[Pixel coordinate grounding data]
==================================================

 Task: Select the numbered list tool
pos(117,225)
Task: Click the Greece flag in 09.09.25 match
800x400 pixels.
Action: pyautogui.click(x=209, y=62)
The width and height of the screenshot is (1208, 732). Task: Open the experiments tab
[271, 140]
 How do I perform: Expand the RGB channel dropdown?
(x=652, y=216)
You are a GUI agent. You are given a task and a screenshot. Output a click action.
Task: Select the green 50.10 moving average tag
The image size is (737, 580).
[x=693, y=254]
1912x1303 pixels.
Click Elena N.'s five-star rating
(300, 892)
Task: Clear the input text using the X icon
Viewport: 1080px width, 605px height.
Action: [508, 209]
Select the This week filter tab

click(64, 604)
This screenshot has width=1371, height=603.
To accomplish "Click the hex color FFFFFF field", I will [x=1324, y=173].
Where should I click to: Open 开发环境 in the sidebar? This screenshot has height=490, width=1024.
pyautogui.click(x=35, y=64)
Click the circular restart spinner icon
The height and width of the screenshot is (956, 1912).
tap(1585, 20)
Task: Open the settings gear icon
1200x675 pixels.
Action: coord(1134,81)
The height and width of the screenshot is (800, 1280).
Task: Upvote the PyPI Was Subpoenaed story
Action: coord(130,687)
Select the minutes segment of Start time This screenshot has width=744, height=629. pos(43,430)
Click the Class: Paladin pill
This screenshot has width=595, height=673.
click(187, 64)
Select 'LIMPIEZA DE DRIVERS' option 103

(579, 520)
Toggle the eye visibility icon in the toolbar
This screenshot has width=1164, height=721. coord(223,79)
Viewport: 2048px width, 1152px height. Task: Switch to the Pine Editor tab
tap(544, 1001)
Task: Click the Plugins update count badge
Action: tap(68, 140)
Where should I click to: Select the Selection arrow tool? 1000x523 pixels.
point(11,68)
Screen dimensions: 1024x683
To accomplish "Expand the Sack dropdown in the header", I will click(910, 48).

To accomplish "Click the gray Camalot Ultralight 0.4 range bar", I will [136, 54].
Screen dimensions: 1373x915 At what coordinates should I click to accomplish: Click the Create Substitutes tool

==================================================

**Description of the task:**
Reproduce every line of the entries above, unchanged, from the very first one down to and including the line containing "You are a GUI".

**Task answer:**
 Task: Select the numbered list tool
pos(117,225)
Task: Click the Greece flag in 09.09.25 match
800x400 pixels.
Action: pyautogui.click(x=209, y=62)
The width and height of the screenshot is (1208, 732). Task: Open the experiments tab
[271, 140]
 How do I perform: Expand the RGB channel dropdown?
(x=652, y=216)
You are a GUI agent. You are given a task and a screenshot. Output a click action.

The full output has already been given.